Welcome to this month’s Banned Books feature where we discuss a book that’s been challenged!

Bridge to Terabithia


Jess Aarons’ greatest ambition is to be the fastest runner in his grade. He’s been practicing all summer and can’t wait to see his classmates’ faces when he beats them all. But on the first day of school, a new girl boldly crosses over to the boys’ side and outruns everyone.

That’s not a very promising beginning for a friendship, but Jess and Leslie Burke become inseparable. Together they create Terabithia, a magical kingdom in the woods where the two of them reign as king and queen, and their imaginations set the only limits.

First published: 1977
In the Top Ten most frequently challenged books in 2003. Source
Chosen by: Beth
Reasons: occult/Satanism, offensive language

Do you understand or agree with any of the reasons for the book being challenged when it was originally published?

BETH: I read this book wondering why on earth it had been banned in the first place then had to look twice at the reasons stated above. Occult/Satanism?! For goodness sake, it’s two children making up their own magical world and playing in it! If that’s worshipping the Devil, surely all children nowadays who play make believe are guilty of this? I also can’t remember any incidence of offensive language in the book but perhaps I missed something? This book was published in the seventies so it was a while ago and individual sensitivities may have been different… but for those reasons above it is absolutely ridiculous that this book should have been challenged/banned.

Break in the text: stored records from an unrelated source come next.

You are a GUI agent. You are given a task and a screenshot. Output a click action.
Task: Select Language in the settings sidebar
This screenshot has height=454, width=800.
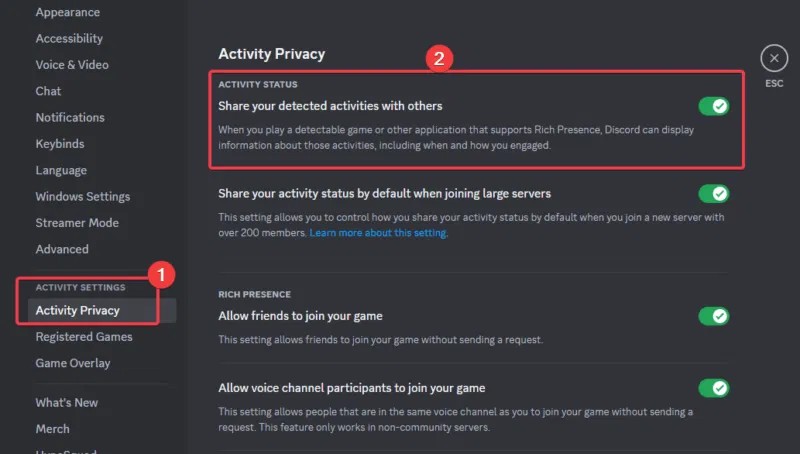(x=61, y=170)

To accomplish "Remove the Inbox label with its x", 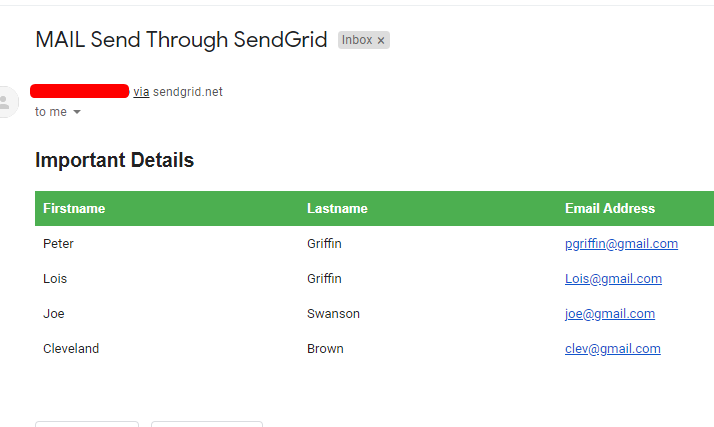I will pos(381,41).
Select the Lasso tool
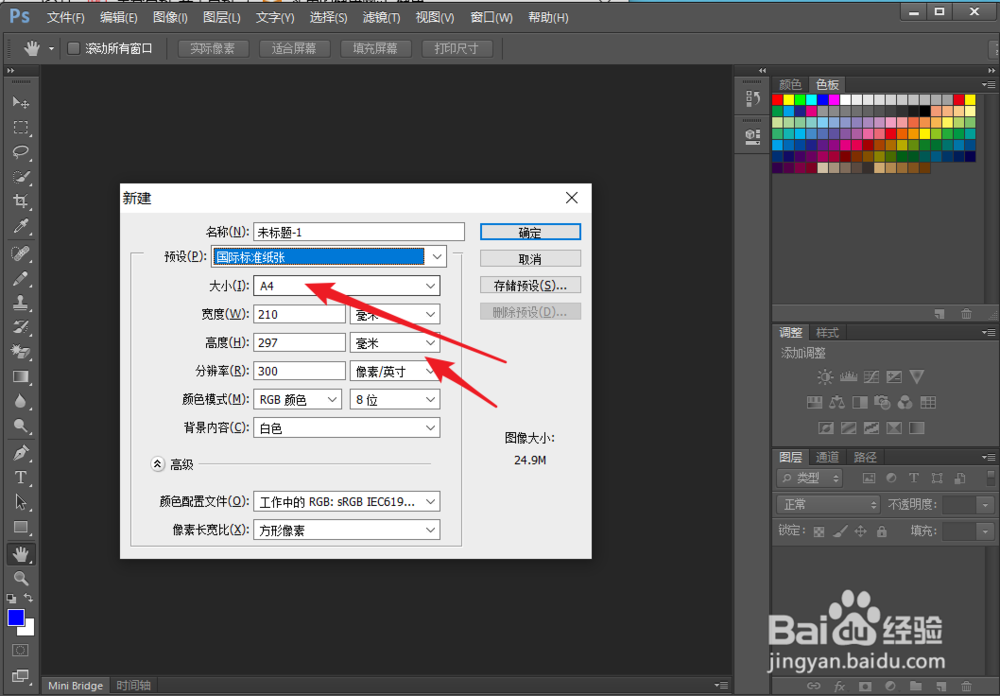 click(20, 152)
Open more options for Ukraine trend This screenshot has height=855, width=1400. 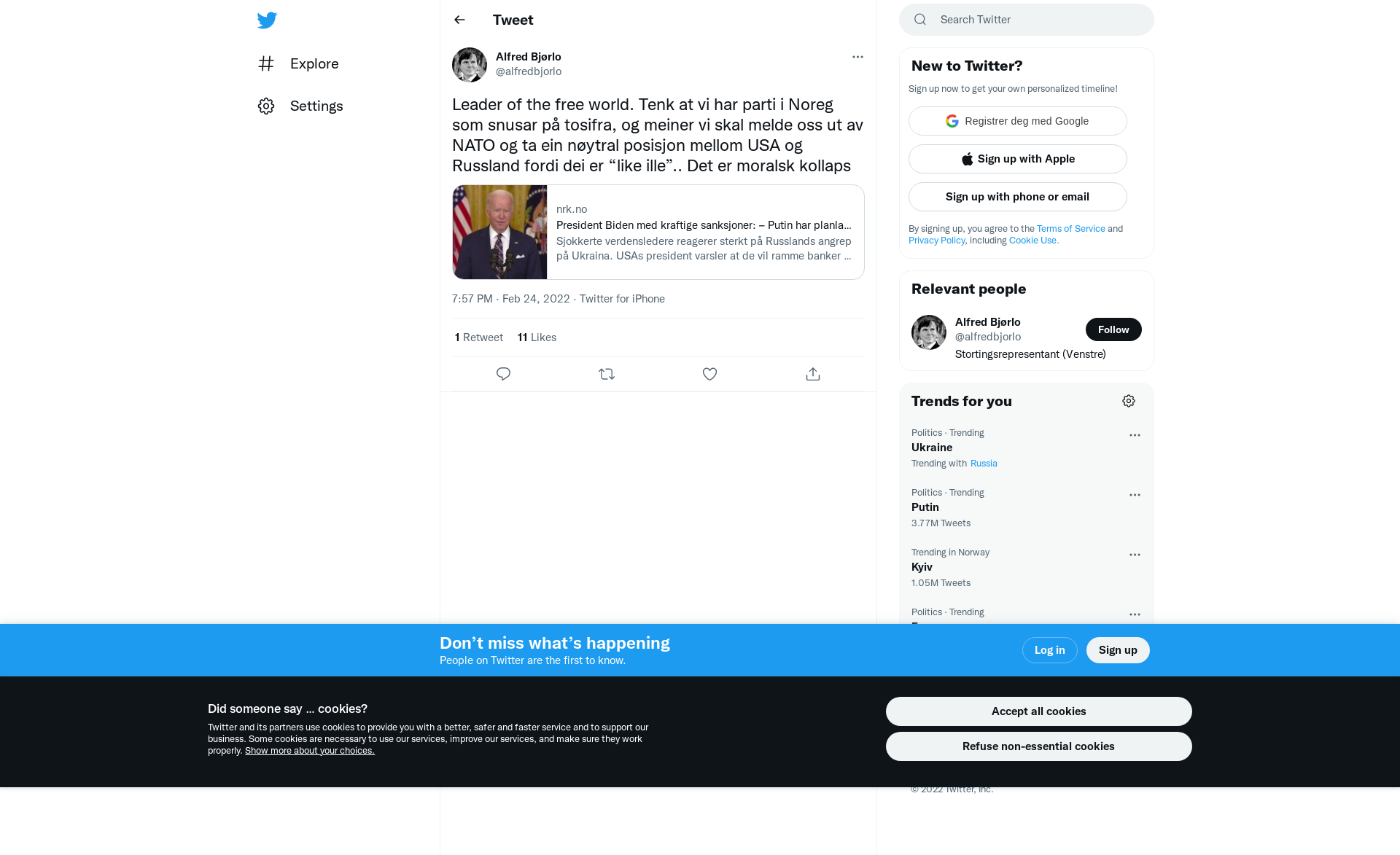1135,435
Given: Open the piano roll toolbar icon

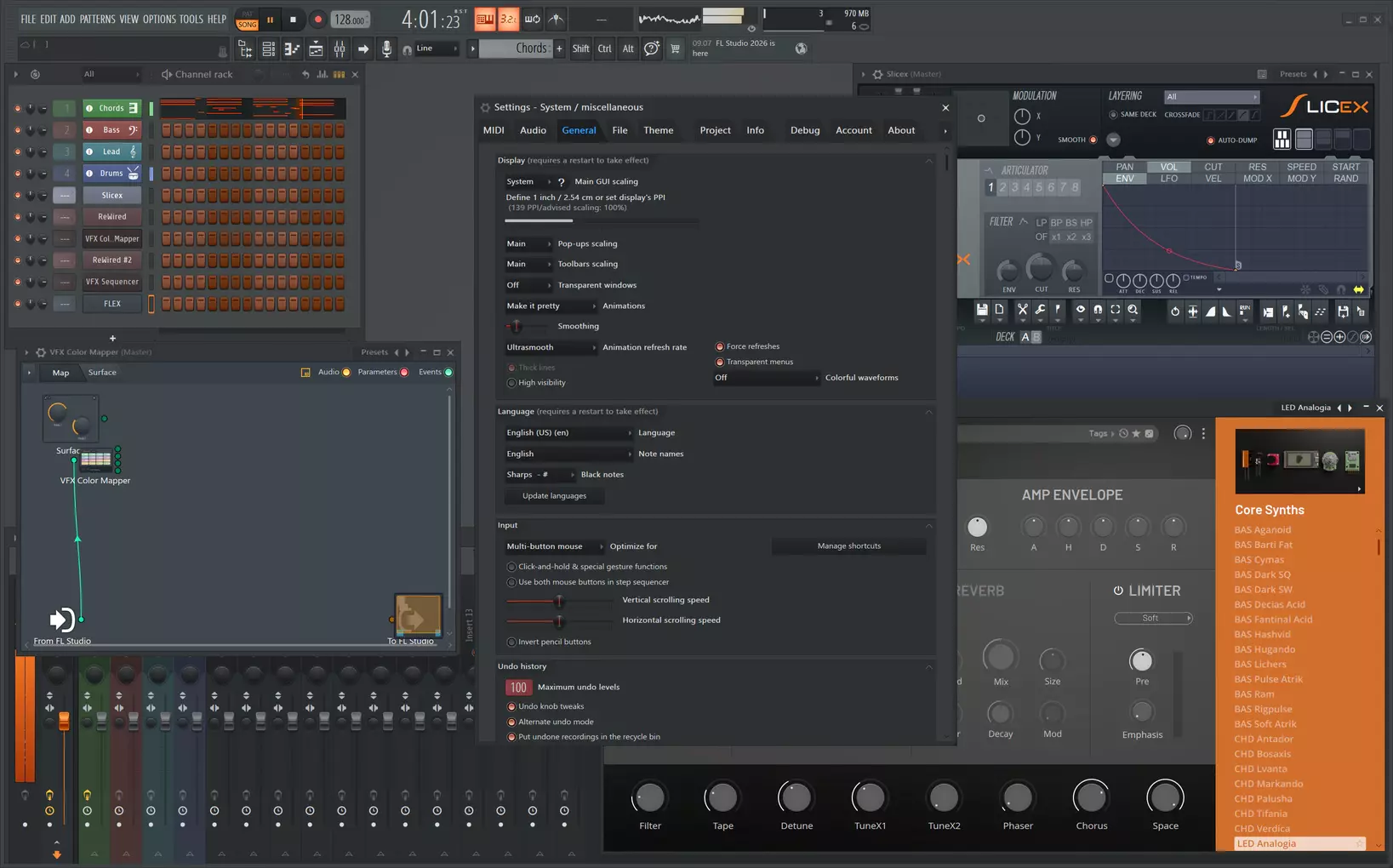Looking at the screenshot, I should (292, 49).
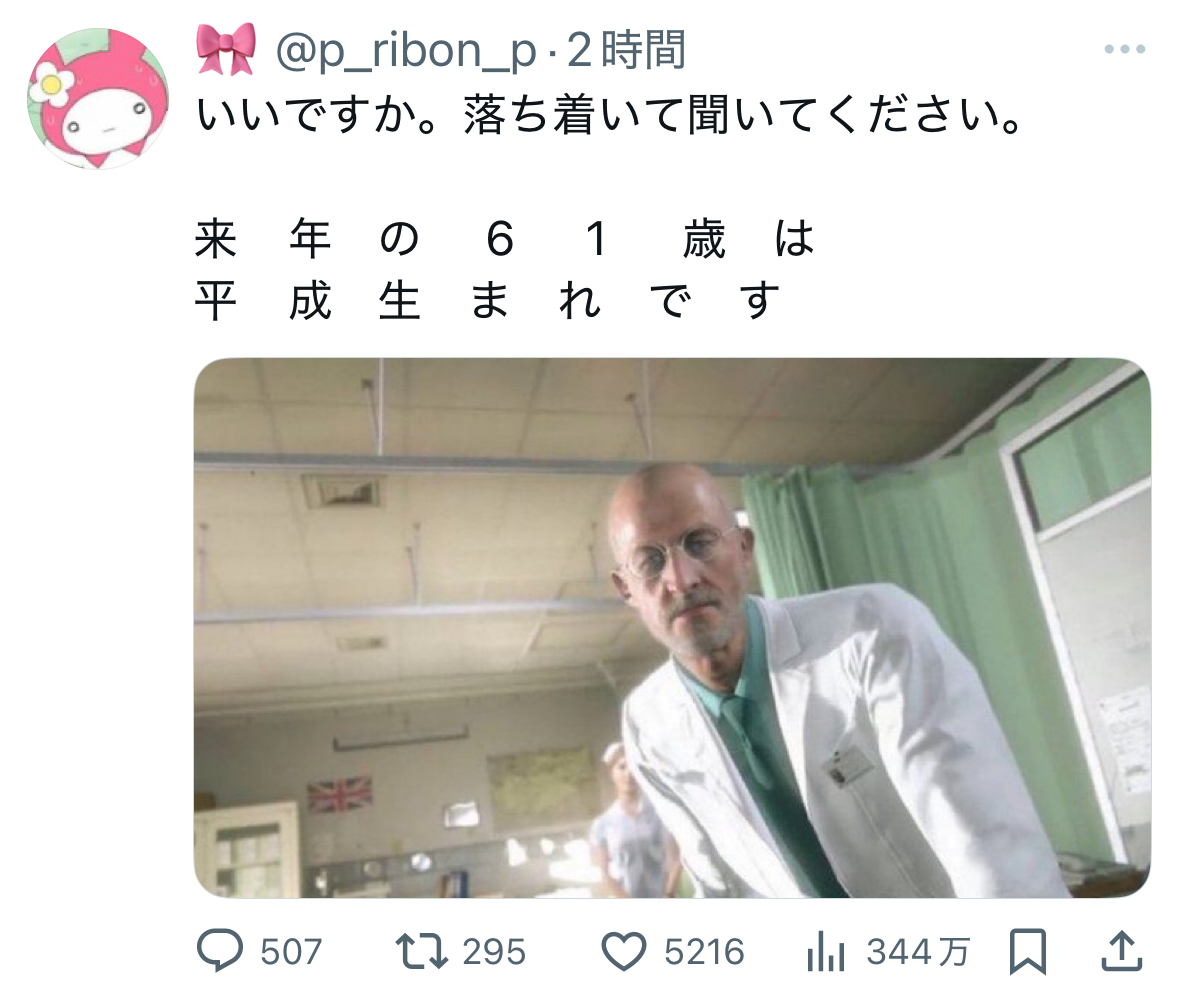Viewport: 1179px width, 986px height.
Task: Open the 2時間 timestamp link
Action: [x=626, y=50]
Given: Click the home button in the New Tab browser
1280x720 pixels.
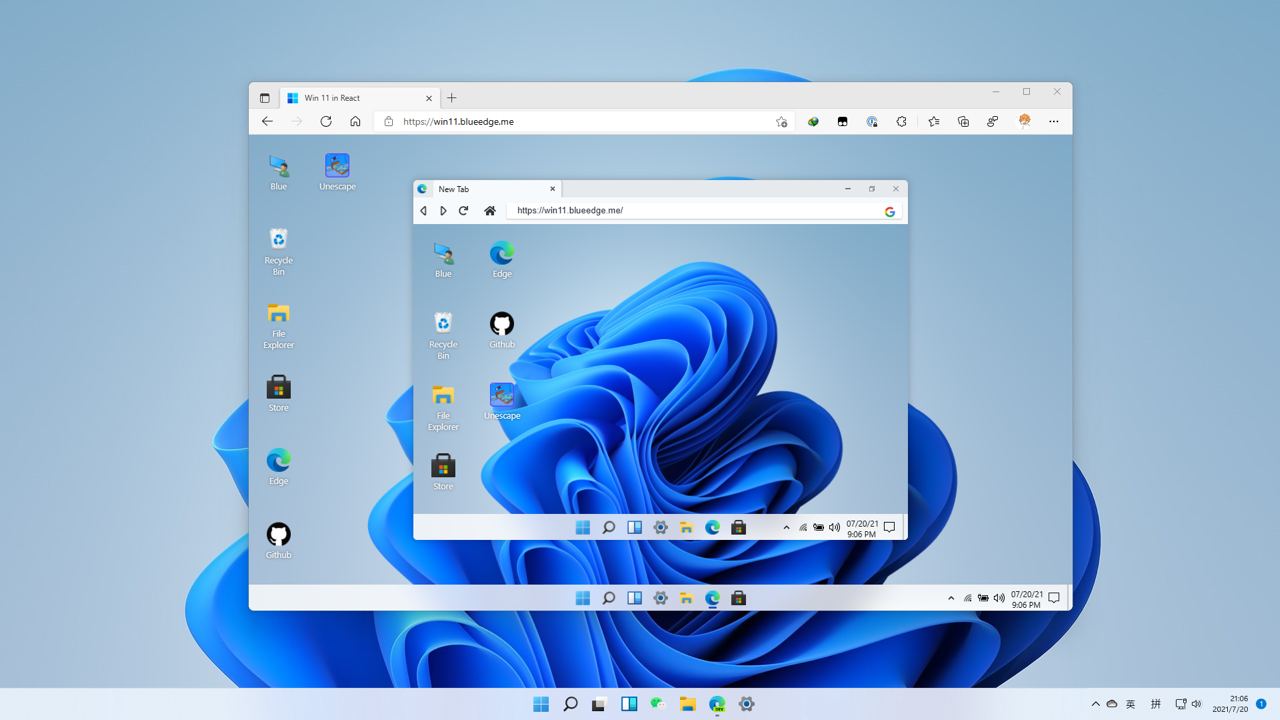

CHRISSI: This is another one of those books when I wonder why it’s been banned or challenged. I understand that it is a heavy going subject, but if we shelter children/young children from these issues that could be highly educative then I think it is a great shame. I understand it was published in the 70s, but the content of the book has always been around!

How about now?

BETH: Even more so now I don’t believe that this book should be challenged. When reading it and getting to the point where Jess has to deal with death I thought was dealt with beautifully by the author and think it’s probably an important book for children to read so that they can learn about the inevitable process of life and that unfortunately, at one time or another, we all must deal with death – if that’s the passing of a loved one or even a family pet.

CHRISSI: I think this book should be read! As I mentioned before, it’s highly educative. As Beth mentions every person at some point goes through these issues and it’s important that they are sensitively dealt with which I felt was the case with this book.

What did you think of this book?

BETH: I was pleasantly surprised by this book! I think the important thing for me is that I didn’t know the story so wasn’t expecting the sadness and bitter sweetness of it. Jess was a lovely character although I found his teenage crush on his teacher a bit awkward to read if I’m totally honest. I completely fell in love with the world, Terabithia that was created by Jess and Leslie and it reminded me of those innocent childhood times in my own past when make believe was an important part of my life and often offered an escape from “real life.”

CHRISSI: I wasn’t really aware of this book before Beth picked it for our challenge. I thought it was a very intriguing read. I’m not sure that it’s a book that I would read again, as I didn’t connect with the characters as much as I wanted to. It’s also a book that’s rather heavy going and sad, but it’s certainly not a book that should be challenged in my eyes!

Would you recommend it?

BETH: But of course!

4 thoughts on “Banned Books #12 The Bridge to Terabithia by Katherine Peterson

  1. As you say, difficult to believe anyone could ever have had a problem with this book! Then again, there are places where Harry Potter has been frowned on for the same reasons (encouraging occult practices, etc.). 🙂

  2. I love this book. We read it as a class in third grade. (that was, like… 20 years ago) Those reasons for banning a children’s book are ridiculous.